→ Records for this exercise
_ _ _

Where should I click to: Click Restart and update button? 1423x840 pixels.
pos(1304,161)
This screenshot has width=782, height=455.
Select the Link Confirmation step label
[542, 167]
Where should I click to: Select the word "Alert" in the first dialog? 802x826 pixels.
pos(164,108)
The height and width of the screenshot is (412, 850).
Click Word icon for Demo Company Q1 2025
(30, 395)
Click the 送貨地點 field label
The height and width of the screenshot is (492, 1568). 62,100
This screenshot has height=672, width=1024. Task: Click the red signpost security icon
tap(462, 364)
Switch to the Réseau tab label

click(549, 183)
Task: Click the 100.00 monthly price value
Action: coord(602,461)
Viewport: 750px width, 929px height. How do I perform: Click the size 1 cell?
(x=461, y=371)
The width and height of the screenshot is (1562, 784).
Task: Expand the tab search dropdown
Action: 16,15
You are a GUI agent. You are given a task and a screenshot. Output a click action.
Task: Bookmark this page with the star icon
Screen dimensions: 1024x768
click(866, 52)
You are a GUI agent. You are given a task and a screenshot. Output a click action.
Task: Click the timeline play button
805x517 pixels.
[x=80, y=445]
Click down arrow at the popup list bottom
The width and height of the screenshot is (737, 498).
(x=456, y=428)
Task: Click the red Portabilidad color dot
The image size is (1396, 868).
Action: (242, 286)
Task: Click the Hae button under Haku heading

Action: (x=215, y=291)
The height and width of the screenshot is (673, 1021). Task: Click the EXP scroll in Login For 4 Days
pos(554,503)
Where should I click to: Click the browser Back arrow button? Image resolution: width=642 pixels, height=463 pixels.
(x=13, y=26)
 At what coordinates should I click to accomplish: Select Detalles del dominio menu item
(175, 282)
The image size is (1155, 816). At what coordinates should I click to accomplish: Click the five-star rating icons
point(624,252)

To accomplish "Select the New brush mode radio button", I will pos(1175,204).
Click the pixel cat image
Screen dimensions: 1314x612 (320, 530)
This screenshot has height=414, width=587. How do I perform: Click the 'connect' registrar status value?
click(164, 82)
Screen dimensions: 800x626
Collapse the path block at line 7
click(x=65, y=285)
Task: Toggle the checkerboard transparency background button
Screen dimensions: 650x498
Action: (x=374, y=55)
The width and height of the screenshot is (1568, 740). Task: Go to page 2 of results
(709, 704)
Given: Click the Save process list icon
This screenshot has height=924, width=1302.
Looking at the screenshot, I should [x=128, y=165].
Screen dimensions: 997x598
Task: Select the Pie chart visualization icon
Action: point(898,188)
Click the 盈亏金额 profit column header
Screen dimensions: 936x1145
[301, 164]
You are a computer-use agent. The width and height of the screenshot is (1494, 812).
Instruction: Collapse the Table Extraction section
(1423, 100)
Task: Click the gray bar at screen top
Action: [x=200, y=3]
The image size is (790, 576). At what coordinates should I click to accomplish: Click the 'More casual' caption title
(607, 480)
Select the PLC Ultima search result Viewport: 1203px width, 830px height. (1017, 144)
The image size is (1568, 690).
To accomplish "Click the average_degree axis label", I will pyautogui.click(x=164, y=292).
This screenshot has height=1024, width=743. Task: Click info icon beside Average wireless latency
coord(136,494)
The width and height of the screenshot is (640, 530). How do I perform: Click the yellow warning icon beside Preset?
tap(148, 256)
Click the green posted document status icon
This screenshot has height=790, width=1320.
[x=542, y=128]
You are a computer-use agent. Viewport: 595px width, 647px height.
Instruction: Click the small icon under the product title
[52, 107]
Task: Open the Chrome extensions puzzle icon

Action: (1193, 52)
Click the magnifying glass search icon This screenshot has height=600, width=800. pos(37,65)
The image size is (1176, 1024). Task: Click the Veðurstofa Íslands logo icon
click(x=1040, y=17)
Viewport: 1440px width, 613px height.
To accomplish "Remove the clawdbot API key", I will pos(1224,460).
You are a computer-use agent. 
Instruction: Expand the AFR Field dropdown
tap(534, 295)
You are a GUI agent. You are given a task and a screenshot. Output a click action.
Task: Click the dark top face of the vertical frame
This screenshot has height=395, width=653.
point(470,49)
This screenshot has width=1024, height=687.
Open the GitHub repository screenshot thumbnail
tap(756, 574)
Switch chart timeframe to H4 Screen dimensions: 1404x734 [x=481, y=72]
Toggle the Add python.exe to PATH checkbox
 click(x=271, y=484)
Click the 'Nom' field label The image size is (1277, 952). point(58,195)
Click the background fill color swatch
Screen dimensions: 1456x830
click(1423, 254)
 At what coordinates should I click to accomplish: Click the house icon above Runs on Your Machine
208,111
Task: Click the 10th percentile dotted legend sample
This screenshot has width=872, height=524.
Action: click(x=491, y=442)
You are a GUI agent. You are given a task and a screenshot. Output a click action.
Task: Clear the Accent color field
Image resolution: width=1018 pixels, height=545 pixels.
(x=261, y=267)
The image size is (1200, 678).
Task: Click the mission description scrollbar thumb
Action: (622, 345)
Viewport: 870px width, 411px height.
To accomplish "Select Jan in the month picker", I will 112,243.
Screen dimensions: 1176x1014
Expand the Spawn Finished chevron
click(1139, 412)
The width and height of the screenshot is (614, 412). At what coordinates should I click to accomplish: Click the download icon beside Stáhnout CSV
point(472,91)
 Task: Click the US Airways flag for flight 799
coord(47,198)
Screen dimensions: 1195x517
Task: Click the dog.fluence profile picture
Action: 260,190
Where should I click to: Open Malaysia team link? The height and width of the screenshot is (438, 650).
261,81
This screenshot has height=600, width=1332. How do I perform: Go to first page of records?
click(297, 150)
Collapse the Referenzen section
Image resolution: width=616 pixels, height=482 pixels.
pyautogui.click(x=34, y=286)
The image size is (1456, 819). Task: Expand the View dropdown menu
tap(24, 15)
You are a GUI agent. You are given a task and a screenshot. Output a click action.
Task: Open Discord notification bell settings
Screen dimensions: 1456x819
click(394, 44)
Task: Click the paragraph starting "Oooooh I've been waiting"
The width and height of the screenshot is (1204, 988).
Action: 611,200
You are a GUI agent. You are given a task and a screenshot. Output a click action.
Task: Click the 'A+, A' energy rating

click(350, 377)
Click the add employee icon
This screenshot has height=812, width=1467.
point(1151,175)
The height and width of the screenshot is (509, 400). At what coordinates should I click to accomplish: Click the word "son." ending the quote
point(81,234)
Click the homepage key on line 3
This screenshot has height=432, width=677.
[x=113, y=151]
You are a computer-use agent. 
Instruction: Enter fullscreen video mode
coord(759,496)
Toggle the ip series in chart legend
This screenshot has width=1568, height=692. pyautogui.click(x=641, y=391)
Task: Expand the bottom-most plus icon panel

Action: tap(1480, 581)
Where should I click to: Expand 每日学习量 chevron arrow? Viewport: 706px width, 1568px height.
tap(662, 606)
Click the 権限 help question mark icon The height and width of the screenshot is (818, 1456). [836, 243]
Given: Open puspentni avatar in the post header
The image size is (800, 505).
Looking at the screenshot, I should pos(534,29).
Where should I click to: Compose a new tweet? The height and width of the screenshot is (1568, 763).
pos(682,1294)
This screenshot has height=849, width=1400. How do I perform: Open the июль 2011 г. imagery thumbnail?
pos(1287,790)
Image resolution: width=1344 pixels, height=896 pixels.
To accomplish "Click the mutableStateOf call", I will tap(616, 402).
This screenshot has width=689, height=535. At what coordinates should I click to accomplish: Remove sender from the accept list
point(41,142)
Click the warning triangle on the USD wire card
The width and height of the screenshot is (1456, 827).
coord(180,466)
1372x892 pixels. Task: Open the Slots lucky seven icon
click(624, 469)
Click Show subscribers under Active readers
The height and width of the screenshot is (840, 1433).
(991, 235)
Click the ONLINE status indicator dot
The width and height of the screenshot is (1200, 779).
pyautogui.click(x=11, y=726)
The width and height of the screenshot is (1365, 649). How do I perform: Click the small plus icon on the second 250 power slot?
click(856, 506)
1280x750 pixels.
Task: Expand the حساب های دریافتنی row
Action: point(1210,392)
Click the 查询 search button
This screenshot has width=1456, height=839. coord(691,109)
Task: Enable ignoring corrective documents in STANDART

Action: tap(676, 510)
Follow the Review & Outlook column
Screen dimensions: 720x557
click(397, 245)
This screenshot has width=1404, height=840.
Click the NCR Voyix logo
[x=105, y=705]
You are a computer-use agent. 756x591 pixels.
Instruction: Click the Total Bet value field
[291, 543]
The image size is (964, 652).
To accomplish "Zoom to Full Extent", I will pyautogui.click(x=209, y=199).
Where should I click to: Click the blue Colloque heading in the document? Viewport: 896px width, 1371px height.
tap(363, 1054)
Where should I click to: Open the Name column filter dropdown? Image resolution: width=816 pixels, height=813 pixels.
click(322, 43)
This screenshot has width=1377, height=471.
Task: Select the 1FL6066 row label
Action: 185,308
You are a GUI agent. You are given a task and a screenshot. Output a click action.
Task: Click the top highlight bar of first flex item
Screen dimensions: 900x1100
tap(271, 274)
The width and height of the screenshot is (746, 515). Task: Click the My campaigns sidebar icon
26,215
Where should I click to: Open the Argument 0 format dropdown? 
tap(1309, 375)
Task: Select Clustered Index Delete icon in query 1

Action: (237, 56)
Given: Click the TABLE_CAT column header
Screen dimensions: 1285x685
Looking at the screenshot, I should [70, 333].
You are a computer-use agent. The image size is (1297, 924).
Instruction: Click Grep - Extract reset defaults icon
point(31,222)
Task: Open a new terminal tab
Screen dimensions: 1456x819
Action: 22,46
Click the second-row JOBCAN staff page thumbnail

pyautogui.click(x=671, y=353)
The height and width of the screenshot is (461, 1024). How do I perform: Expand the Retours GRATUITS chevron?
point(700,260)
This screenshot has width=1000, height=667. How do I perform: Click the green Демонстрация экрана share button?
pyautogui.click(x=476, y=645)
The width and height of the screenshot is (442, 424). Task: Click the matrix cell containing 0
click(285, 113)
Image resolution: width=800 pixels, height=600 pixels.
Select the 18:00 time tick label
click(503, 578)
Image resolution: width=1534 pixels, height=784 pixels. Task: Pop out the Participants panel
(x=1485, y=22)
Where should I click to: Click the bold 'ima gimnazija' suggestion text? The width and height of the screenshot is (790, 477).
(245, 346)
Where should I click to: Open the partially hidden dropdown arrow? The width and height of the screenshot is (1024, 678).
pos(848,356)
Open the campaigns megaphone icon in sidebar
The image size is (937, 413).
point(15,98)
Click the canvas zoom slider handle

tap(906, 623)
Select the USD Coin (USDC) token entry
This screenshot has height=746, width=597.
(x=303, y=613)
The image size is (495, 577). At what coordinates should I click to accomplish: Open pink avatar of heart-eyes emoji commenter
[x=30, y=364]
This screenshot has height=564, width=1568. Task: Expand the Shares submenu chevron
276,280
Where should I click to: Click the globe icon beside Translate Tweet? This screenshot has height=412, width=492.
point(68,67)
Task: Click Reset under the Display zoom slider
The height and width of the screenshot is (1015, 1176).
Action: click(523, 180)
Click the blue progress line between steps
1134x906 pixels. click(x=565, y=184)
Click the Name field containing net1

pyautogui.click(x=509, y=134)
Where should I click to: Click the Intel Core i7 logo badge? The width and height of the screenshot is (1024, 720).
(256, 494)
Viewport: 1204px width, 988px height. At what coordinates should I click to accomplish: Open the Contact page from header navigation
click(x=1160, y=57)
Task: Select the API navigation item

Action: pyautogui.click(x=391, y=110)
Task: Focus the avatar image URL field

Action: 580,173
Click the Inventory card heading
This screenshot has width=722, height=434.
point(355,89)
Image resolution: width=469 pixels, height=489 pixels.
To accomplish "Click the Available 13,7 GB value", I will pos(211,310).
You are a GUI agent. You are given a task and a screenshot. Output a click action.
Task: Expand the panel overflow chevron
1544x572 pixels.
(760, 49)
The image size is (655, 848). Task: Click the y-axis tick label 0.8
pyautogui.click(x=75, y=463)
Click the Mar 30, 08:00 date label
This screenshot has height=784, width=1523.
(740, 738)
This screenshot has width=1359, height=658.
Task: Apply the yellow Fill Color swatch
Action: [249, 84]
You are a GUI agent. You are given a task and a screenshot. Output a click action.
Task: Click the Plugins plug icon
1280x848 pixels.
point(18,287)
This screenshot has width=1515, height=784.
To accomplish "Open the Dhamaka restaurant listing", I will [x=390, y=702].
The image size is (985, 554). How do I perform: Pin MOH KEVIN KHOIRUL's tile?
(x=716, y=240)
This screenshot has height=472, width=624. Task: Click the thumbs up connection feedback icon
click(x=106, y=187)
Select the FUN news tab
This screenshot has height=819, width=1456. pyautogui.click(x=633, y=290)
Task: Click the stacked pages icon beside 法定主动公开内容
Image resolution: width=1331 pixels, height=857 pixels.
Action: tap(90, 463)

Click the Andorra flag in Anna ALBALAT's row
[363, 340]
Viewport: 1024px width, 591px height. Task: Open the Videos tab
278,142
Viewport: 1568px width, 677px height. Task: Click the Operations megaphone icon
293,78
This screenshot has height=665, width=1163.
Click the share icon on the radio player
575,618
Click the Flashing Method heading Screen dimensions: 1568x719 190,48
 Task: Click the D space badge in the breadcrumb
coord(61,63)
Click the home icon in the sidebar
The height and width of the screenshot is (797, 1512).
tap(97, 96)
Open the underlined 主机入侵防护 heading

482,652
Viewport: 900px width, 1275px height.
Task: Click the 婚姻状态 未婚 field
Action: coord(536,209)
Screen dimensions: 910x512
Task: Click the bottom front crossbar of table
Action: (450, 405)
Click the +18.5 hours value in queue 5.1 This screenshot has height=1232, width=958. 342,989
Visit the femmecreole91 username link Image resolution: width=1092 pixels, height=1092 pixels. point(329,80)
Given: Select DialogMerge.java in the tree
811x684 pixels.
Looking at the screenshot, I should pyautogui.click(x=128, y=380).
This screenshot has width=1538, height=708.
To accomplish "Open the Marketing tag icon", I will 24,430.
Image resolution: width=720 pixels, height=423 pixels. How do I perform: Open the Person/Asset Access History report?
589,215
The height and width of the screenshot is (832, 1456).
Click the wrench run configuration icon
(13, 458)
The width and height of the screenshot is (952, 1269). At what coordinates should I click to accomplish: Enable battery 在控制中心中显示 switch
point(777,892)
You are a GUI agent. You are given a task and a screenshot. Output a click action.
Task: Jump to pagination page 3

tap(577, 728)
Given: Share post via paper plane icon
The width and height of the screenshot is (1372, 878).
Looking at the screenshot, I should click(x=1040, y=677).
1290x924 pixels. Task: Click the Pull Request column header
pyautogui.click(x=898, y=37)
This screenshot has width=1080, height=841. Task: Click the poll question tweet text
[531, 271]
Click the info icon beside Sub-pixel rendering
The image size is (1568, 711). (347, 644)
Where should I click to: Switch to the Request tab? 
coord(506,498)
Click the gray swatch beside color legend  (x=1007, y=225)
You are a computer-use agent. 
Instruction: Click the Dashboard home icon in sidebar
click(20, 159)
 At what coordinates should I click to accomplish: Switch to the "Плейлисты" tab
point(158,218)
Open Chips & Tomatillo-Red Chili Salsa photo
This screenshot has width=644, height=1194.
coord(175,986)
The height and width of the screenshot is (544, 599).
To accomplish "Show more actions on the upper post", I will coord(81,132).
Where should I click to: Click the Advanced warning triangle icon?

_ _ _

→ What is required
Please copy the part of the entries that opens with the line containing "Screen dimensions: 1176x1014" and closes with the line containing "point(472,91)", requests included, increasing each coordinate in the answers by 58. Leave all other text as it is.

→ Answer to the problem
Screen dimensions: 1176x1014
Expand the Spawn Finished chevron
click(1197, 470)
The width and height of the screenshot is (614, 412). At what coordinates should I click to accomplish: Click the download icon beside Stáhnout CSV
point(530,149)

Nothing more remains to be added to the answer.